J'avais un rêve, Victor. Celui d'une famille Ricoré. Qu'est-ce qu'une "famille Ricoré" ? Une famille unie. Complice. Qui dialogue. Une maison pleine de rires. Une maison bavarde. Une vie simple, heureuse, de l'amour à revendre.
Ma famille était presque conforme à mon rêve. Presque. Par éclairs. De grands moments de rire, de joies partagées. Presque. Qu'essaies-tu de me dire, Mirabelle ? J'essaie de te dire que ma mère cherche un appartement. Oui, tu as bien compris... Mes parents vont sans doute se séparer, Victor. Je ne sais pas quoi te dire... Alors, ne dis rien, s'il te plaît. Ne dis rien. Cela va peut être s'arranger... Cela s'est toujours arrangé. Nous sommes une famille atypique, tu sais, Victor. Beaucoup d'amour. Enormément. Mais aussi beaucoup de vaisselle qui casse. Beaucoup de cris. De pleurs. De drames. De colère. C'est ça, aussi, notre famille...
Des parents qui se disputent depuis que je suis enfant. Cette angoisse, que j'ai gardée. C'est sans doute ridicule. J'ai vingt-deux ans, désormais. Ma vie à construire. Mais il me semble parfois que je ne suis encore qu'une toute petite fille, qui aime ses parents si fort qu'elle ne supporte pas l'idée de leur séparation. Je m'en veux d'être ainsi, si tu savais... J'ai envie de me taper la tête contre les murs, de hurler : "Mais réveille-toi, Mirabelle ! Tu es adulte, maintenant !". J'entends encore J. me dire que je ne suis qu'une gamine qui s'accroche à son papa et à sa maman. Il n'a sans doute pas tort, du moins en partie... C'est vrai que, le peu de fois où tu m'as parlé de ta famille, j'ai senti chez toi une grande sensibilité, comme si vous étiez, tous les quatre, dans votre petite bulle.
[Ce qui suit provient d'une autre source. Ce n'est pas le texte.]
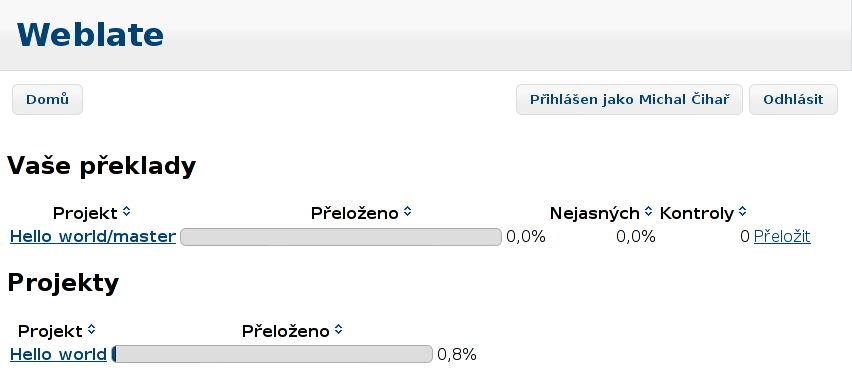The image size is (852, 384).
Task: Click the Projekt header in Vaše překlady
Action: [85, 213]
Elle est si fragile, cette bulle, Victor ! Si fragile...
J'y tiens, moi, à cette petite bulle ! Je ne peux pas imaginer notre maison, plutôt petite d'ordinaire, si grande, soudain. Une maison à trois. D'une tristesse infinie. Tu sais, Victor, quand j'étais petite, j'aimais m'endormir en me disant que nous étions bien au chaud, tous les quatre, dans nos lits respectifs. J'entendais mes parents parler. Le son de leurs voix me berçait. J'avais confiance. Tu n'es plus une petite fille, Mirabelle... Je sais bien. Mais ce n'est pas si simple.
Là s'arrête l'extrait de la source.